I think mine are fine.
They aren't in very critical schools years (Y4, Y8). Y8 gets on with her stuff independently, contacts friends via social media a lot and meets up 1:1 now its allowed. Y4 a bit bored but doing a lot of reading, trampoline, Lego and 'meets' his mates on X box.
We're all enjoying lie ins, lunch together, baking, movies, board games, walks, talking as a family.
When asked if they miss school/ want to go back they are fairly neutral.
Me and DH are a bit stressed about fitting our work in but the kids are fine in themselves.

FrugiFan · 23/06/2020 15:03

Yes but she is only 3 and I'm a SAHM so she is used to spending quite a lot of time at home and hasnt lost the routine of nursery etc. We have been seeing some other children, social distancing originally but in the last few weeks we havent enforced that.

Cocobox · 23/06/2020 15:08

Mine are happy, ages 13 and 16. Not missing school or friends. They both have two or three friends they chat to on zoom or face time every day. We have a big garden which has helped for sure and they get along. Both have zoom lessons 8.30 - lunchtime every day and homework so they are up and have a structure. Don’t think there is anything they are missing. If they were a toddler and a 4 year old and we lived in a flat no garden I think it would be a whole other story.

LeadMeOutOnTheMoonlitFloor · 23/06/2020 15:59

Thanks everyone who has shared their experiences. I do agree that it's a privilege to be in a situation where lockdown is bearable or even pleasant. I really feel for posters who have mentioned having to WFH full time, being in a flat, whose DC have mental health difficulties, or who are just naturally extroverted and have ended up feeling flat all the time. We're very lucky that's not the case for us personally. Although we do have some anxiety and mental health issues in the family, lockdown has partly eased them, as being at home is less stressful in some ways.

I also understand what another poster has sad about thinking their kids were fine until they saw the difference after seeing friends. I think that would possibly be the case for mine.
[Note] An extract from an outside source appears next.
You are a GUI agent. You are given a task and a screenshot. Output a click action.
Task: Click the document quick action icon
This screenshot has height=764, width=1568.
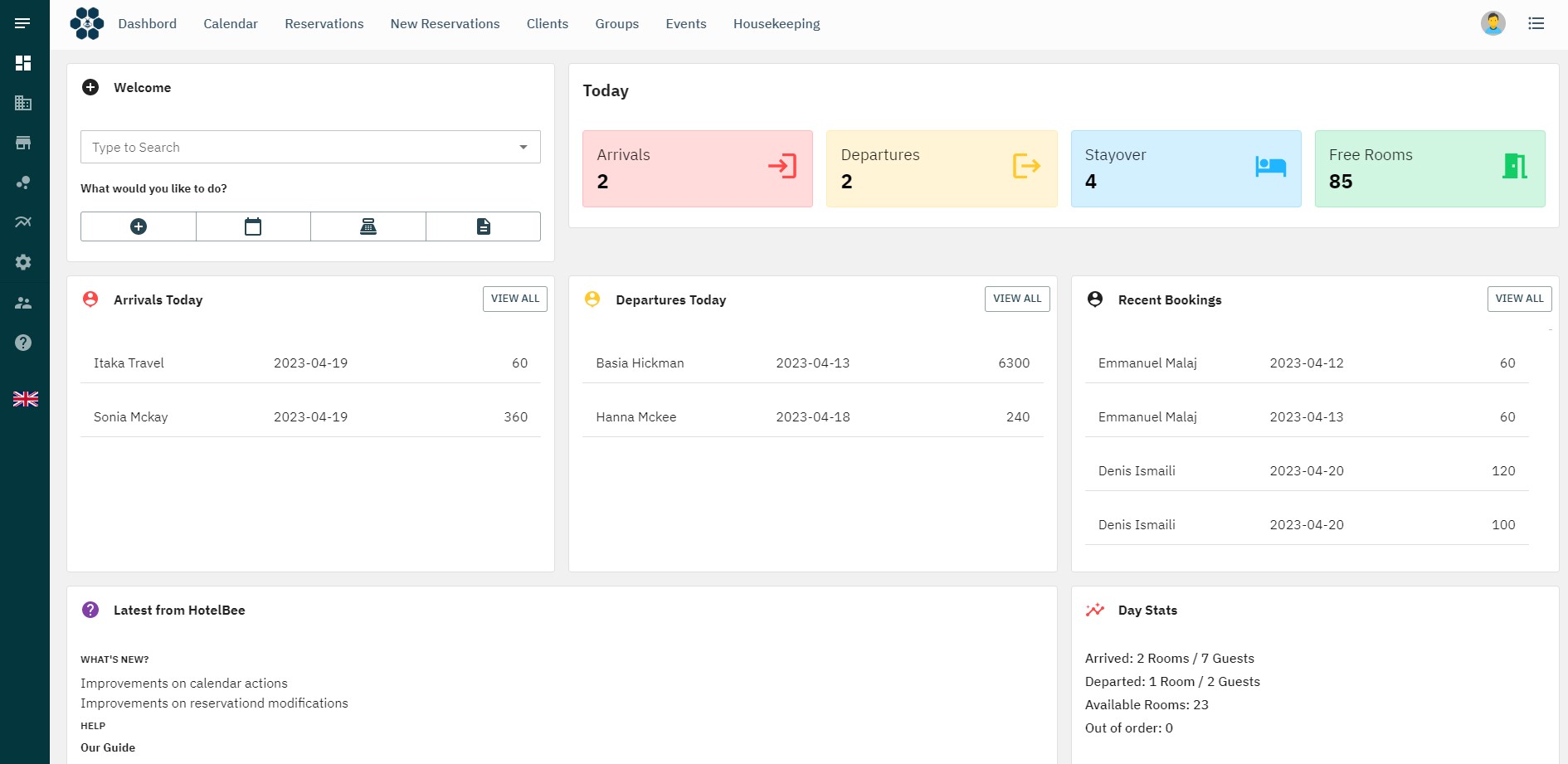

They'd rather be out and about doing their normal stuff (my youngest especially) and would probably be happier doing so, but for now they're OK and I don't think it's going to have done any permanent harm.

Somebody commented that it might be the parents wanting attention... I don't think that's true, I think some children are genuinely struggling due to no fault of their parents. But some posts I see on here do tend to the dramatic, saying children have been thrown under the bus and their mental health sacrificed to protect the vulnerable. A lot of people have used their children's well-being as a reason to break lockdown guidelines and I wonder if it is justified in all cases.

Obviously I can't judge til I have walked a mile in their shoes, so no criticism of anyone else's choices from me. But it's good to know that not all children are suffering as some people are stating.